Exercise brief
All that is wanted is the exact lines from the one with "Task: Click the SURGERY category heading" through the last line of the entries, with both ends kept and every picture left out.

[Collected data]
▶
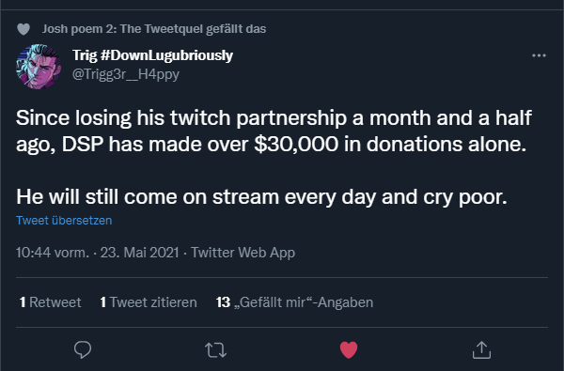Open the @Trigg3r__H4ppy handle
The image size is (564, 371).
pos(126,74)
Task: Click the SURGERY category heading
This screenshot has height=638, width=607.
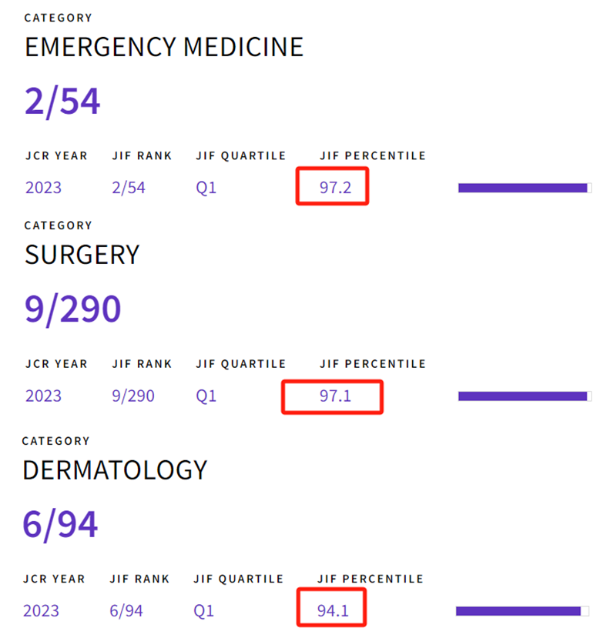Action: tap(82, 255)
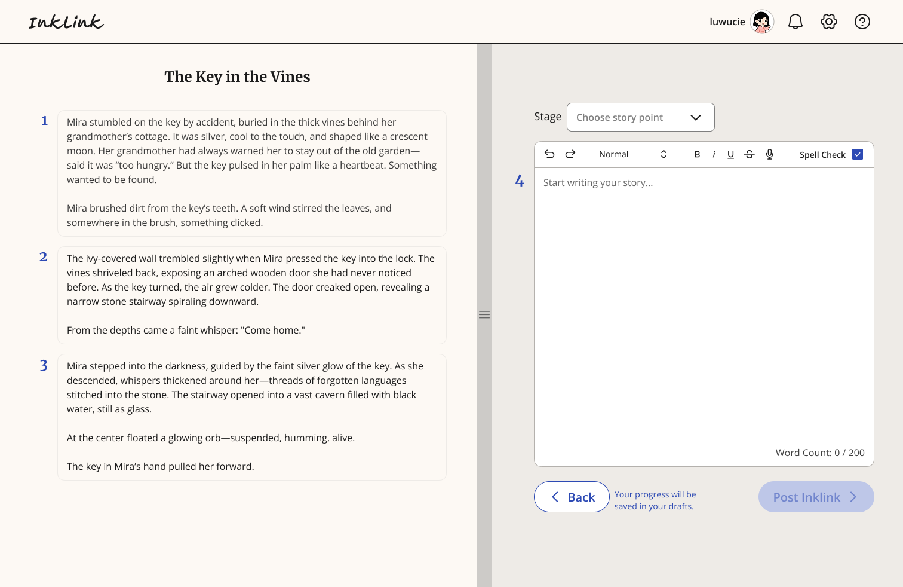Apply strikethrough formatting
Viewport: 903px width, 587px height.
tap(749, 154)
◀
Solution to this exercise
Task: Click the SURGERY category heading
This screenshot has height=638, width=607.
Action: tap(82, 255)
Apply strikethrough formatting
Viewport: 903px width, 587px height.
tap(749, 154)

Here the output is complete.